* Source extract:

· · · ·

Investors in public transport have raised concern over delays in acquiring service contracts that will enable them to access funds under the Economic Recovery Fund.
Despite being at the heart of a sector that has been hard hit by Covid-19 pandemic and social distancing guidelines, there are concerns that lack of transport licences make it impossible for National Bank of Rwanda to consider their applications under the recovery facility.
Town commuter bus companies, whose formal service contracts expired in August 2018 and had been serving a 12-month extension that ended on August 30 last year.
They, however, did not suspend service pending the outcome of the routes’ bidding process initiated in October with winners expected to come on board by May 2020 to operate for five years according to the timelines then communicated by Rwanda Utilities Regulatory Authority (Rura).
Rura had not publicly announced the outcome of bidding by the time the Covid-19 pandemic struck, with its officials indicating that the submitted bids were rejected for failing to meet the revised city transport requirements.
With a cloud of uncertainty now hanging over future investment decisions for current operators, most decried difficulty managing through the turbulent Covid-19 times without urgent bailout.
“Unlike other businesses, for us, we cannot run to the bank because our contracts have expired. Let alone the bank, no lender will agree to deal with you when they are not sure if money will be recovered, there are always questions about what would happen in case you don’t get your license or contract renewed,” said Nille Muneza, manager of Royal Express, one of the three firms plying Kigali City routes.
Other players include Kigali Bus Services (KBS) and Rwanda Federation of Transport Cooperatives (RFTC).

· · · ·

* Dataset excerpts:
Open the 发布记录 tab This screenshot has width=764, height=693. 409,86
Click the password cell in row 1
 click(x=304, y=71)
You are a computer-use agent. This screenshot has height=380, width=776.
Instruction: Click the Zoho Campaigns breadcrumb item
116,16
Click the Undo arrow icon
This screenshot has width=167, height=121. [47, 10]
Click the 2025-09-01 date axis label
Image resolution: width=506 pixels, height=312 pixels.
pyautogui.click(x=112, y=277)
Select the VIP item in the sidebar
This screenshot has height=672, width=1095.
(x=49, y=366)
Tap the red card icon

· · · ·

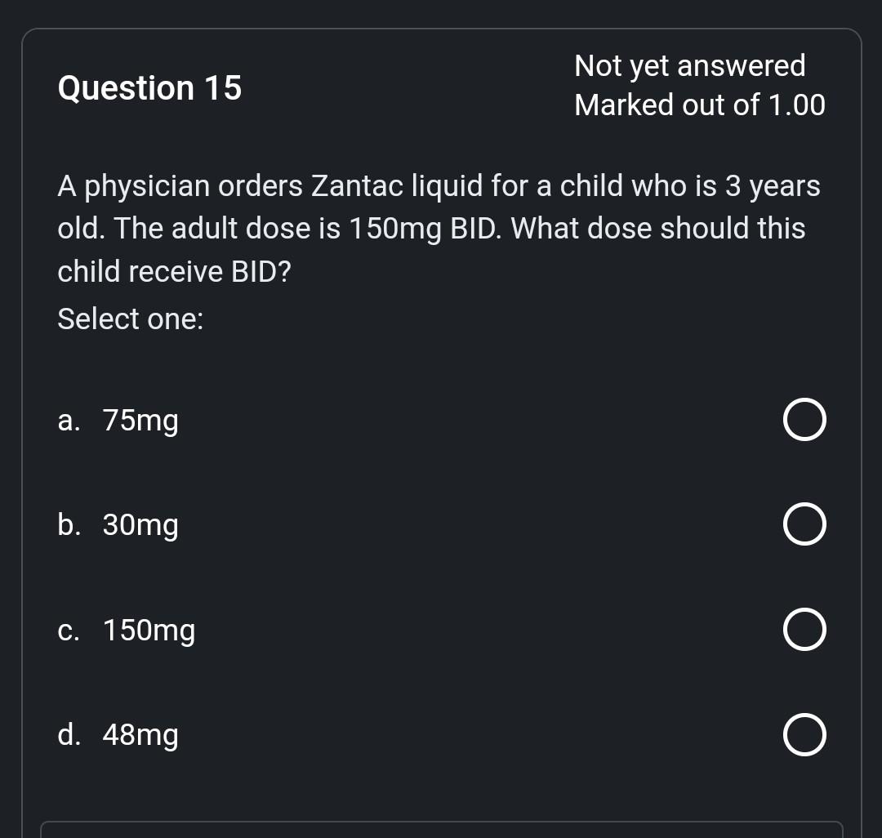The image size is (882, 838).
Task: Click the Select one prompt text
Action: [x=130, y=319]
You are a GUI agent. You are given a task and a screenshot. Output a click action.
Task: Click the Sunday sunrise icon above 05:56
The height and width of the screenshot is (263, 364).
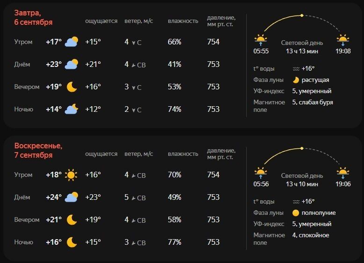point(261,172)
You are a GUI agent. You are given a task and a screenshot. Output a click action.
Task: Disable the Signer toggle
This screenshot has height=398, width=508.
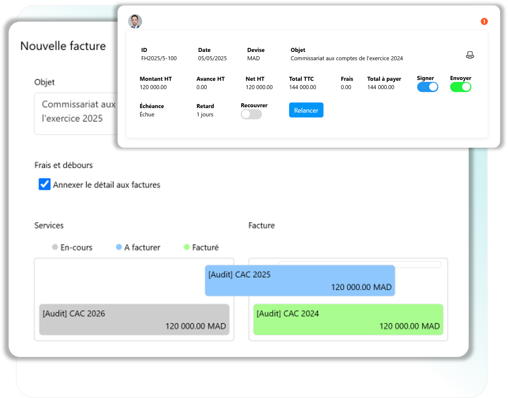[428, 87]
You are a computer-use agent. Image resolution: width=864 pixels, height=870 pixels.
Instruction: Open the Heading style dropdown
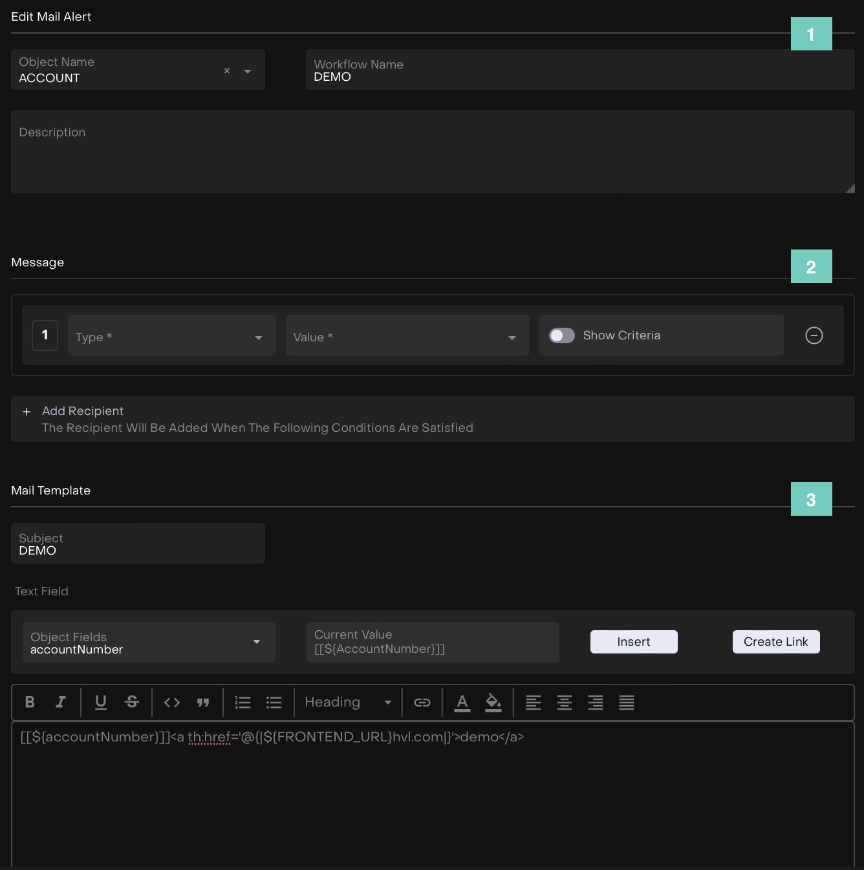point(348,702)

· · · ·

* Required actions:
[A] In the article on Kigali bus operators and the Economic Recovery Fund, who is named as the manager of Royal Express?
[B] Continue the article on Kigali bus operators and the Economic Recovery Fund, starting after its last sentence.

* Results:
[A] Nille Muneza

[B]
The firms took a hit due to the coronavirus lockdown first imposed in late March, leading to the parking of their fleet with many temporarily laying off workers.
Managers who spoke to Rwanda Today decried making losses weeks after the economy opened up, allowing their operations to resume under strict health and social distancing guidelines that require the fleet to carry only a half or less their capacity.
They say the regulator’s move to increase tariffs by over 40 percent did not help the situation as it is still below incurred revenue losses estimated at 58 percent.
“We are in discussions with Rura to see a possible way out. They asked us for some data which we submitted, and they are reviewing them against their parameters of setting tariffs,” said Innocent Twahirwa, managing director at Jali Transport Ltd which runs RFTC.
Some operators argue that without a flexible credit line to help meet running costs until the pandemic is over, the current working conditions would require that the tariffs are doubled on most routes to enable them to compensate for revenue losses arising from carrying half the capacity of buses.